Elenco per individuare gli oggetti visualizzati
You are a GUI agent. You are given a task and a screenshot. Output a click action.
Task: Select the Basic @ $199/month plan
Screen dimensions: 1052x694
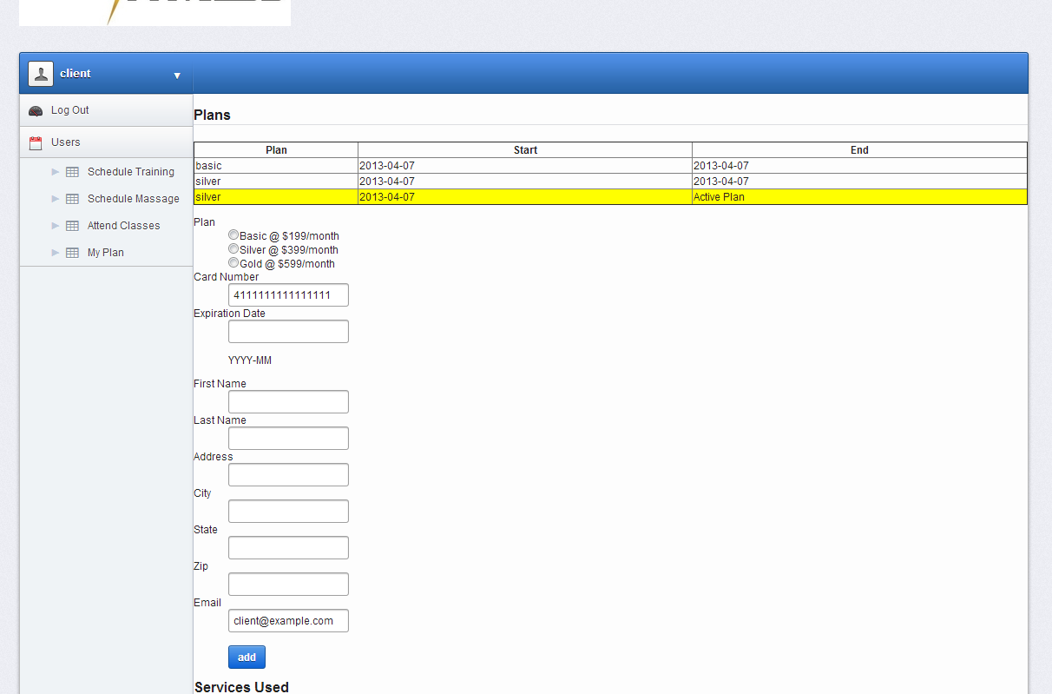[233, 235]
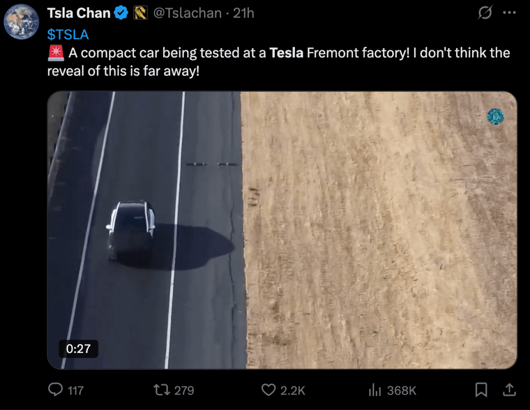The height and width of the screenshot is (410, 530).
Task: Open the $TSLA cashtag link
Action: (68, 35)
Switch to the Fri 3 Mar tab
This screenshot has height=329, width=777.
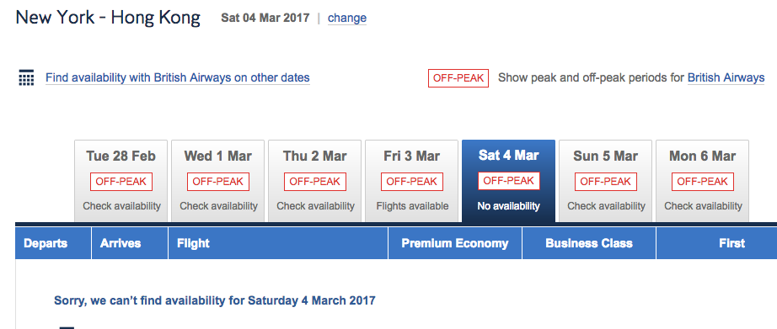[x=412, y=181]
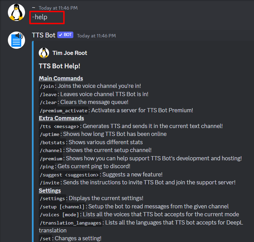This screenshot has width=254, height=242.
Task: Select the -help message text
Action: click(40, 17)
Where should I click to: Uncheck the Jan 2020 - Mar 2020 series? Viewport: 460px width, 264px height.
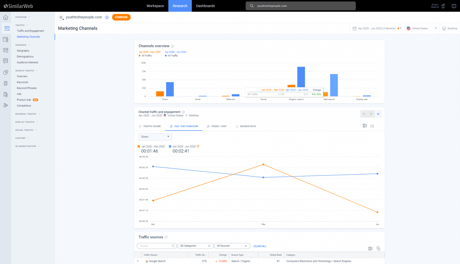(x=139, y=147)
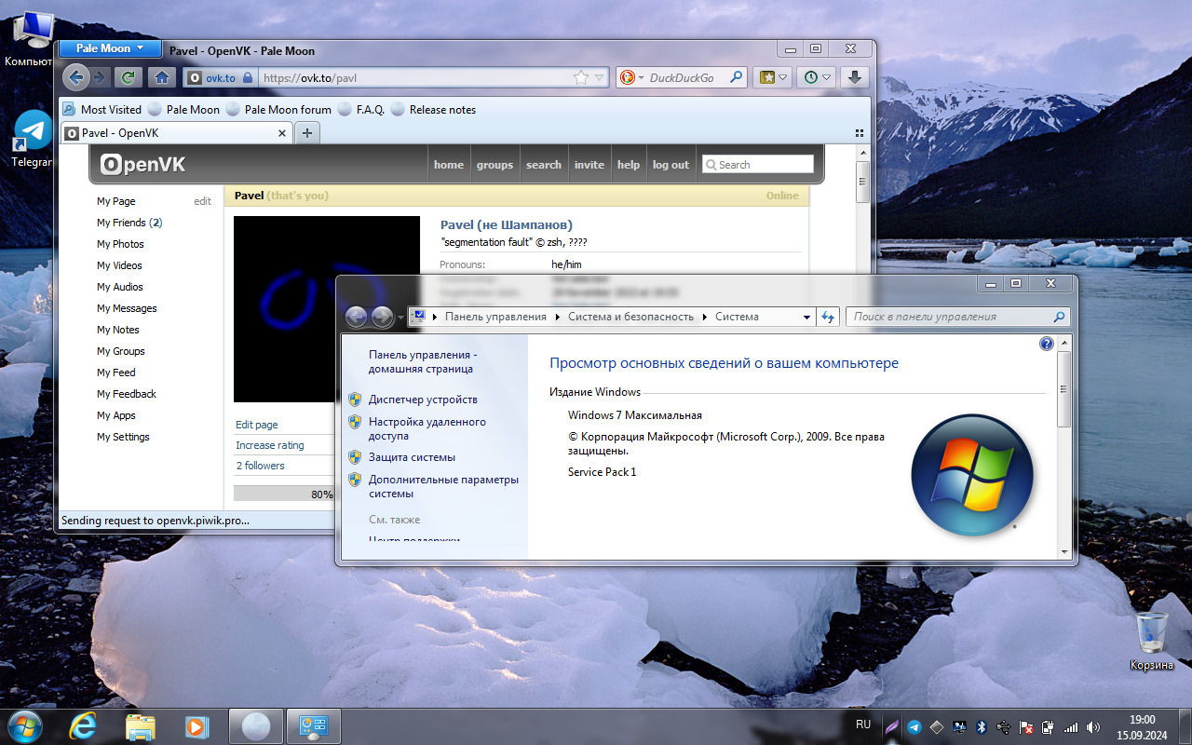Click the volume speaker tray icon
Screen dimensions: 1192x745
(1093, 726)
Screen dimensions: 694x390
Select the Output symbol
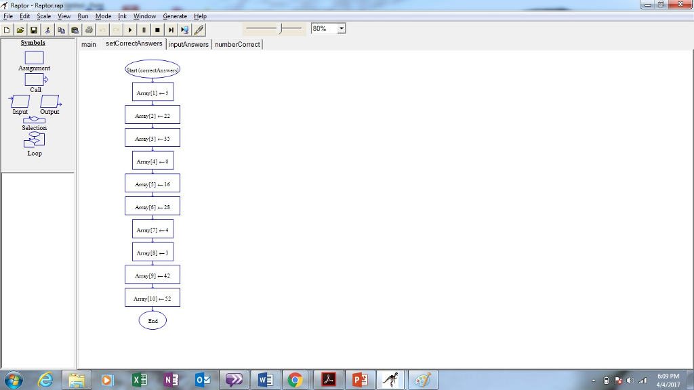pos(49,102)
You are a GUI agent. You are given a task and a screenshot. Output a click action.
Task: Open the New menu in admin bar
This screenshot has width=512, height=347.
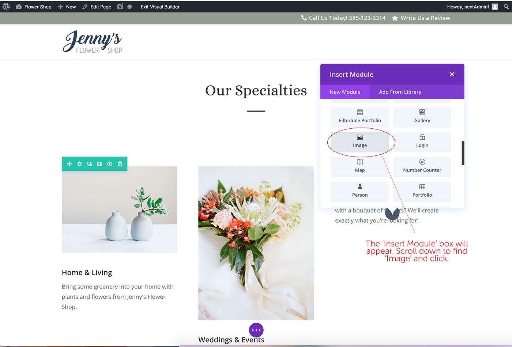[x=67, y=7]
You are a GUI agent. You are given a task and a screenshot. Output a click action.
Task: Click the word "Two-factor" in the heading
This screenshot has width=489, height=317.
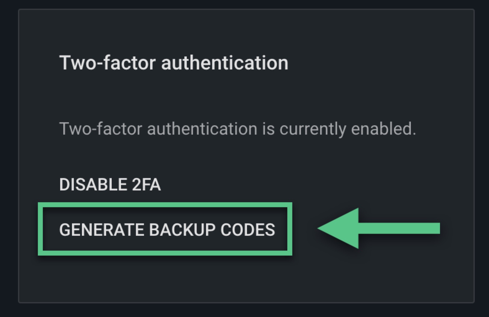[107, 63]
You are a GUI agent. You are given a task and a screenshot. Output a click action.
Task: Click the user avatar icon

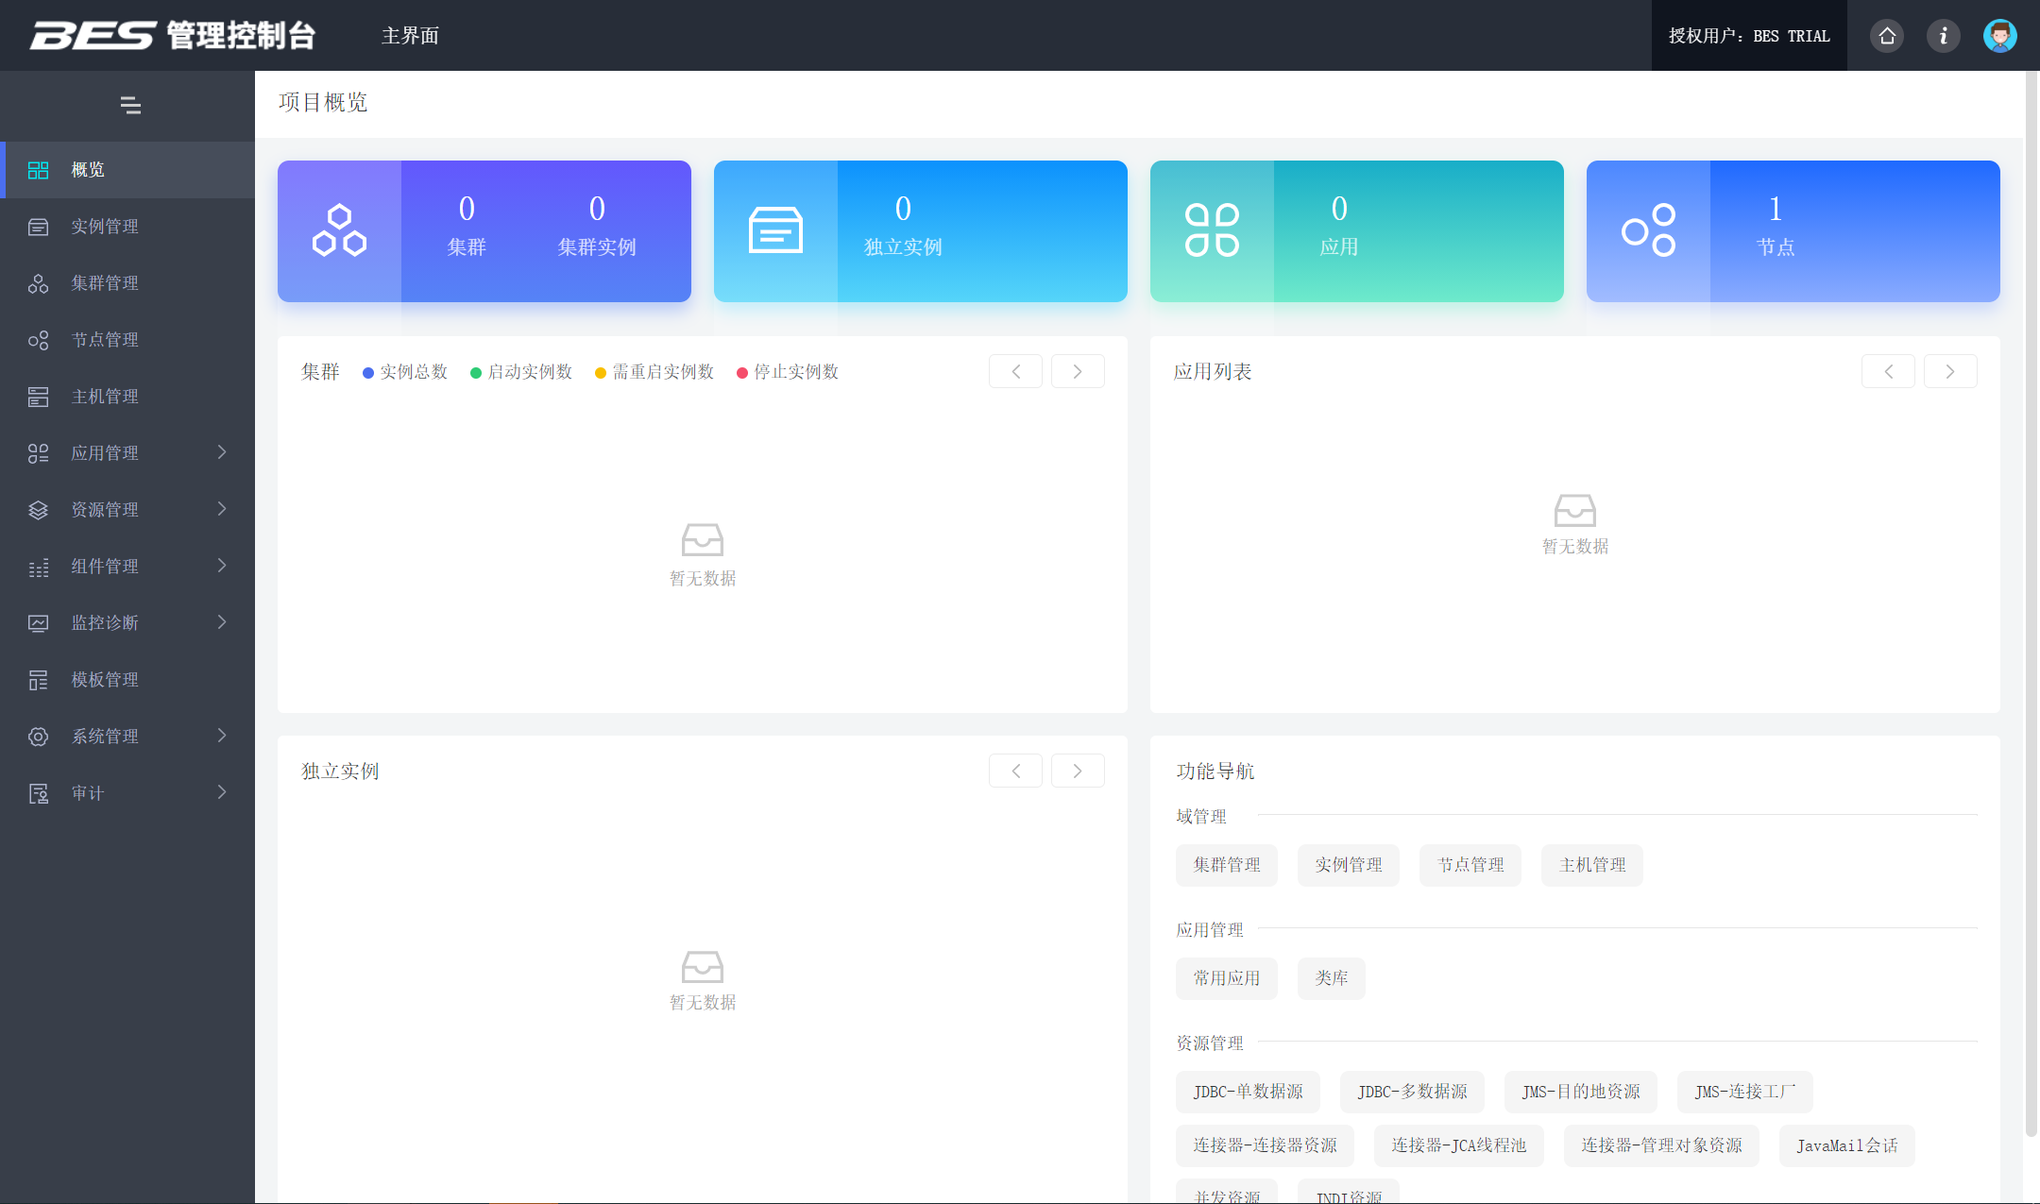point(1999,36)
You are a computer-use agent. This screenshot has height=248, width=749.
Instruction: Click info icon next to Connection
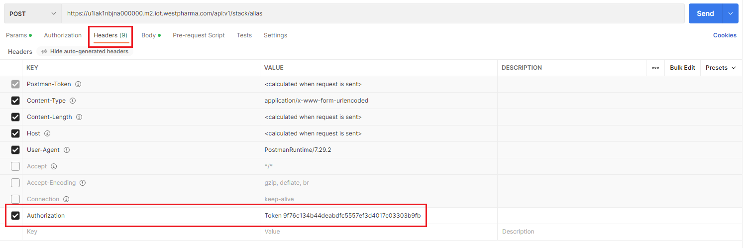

**COMPITO:** Disponi l'intero elenco qui sopra in una tabella Markdown con le colonne "Num" e "Contenuto", una riga per ogni riga non vuota, numerate in ordine. Escludi le immagini dalla risposta.

**RISULTATO:**
| Num | Contenuto |
|---|---|
| 1 | You are a GUI agent. You are given a task and a screenshot. Output a click action. |
| 2 | Task: Select the Basic @ $199/month plan |
| 3 | Screen dimensions: 1052x694 |
| 4 | [233, 235] |
| 5 | The height and width of the screenshot is (410, 530). |
| 6 | Task: Open the $TSLA cashtag link |
| 7 | Action: (68, 35) |
| 8 | Switch to the Fri 3 Mar tab |
| 9 | This screenshot has height=329, width=777. |
| 10 | [x=412, y=181] |
| 11 | This screenshot has width=254, height=242. |
| 12 | Task: Select the -help message text |
| 13 | Action: click(40, 17) |
| 14 | Where should I click to: Uncheck the Jan 2020 - Mar 2020 series? Viewport: 460px width, 264px height. |
| 15 | (x=139, y=147) |
| 16 | Click the volume speaker tray icon |
| 17 | Screen dimensions: 1192x745 |
| 18 | (1093, 726) |
| 19 | Screen dimensions: 694x390 |
| 20 | Select the Output symbol |
| 21 | pos(49,102) |
| 22 | You are a GUI agent. You are given a task and a screenshot. Output a click action. |
| 23 | Task: Open the New menu in admin bar |
| 24 | This screenshot has width=512, height=347. |
| 25 | [x=67, y=7] |
| 26 | You are a GUI agent. You are given a task and a screenshot. Output a click action. |
| 27 | Task: Click the word "Two-factor" in the heading |
| 28 | This screenshot has width=489, height=317. |
| 29 | [107, 63] |
| 30 | You are a GUI agent. You are given a task and a screenshot. Output a click action. |
| 31 | Task: Click the user avatar icon |
| 32 | point(1999,36) |
| 33 | You are a computer-use agent. This screenshot has height=248, width=749. |
| 34 | Instruction: Click info icon next to Connection |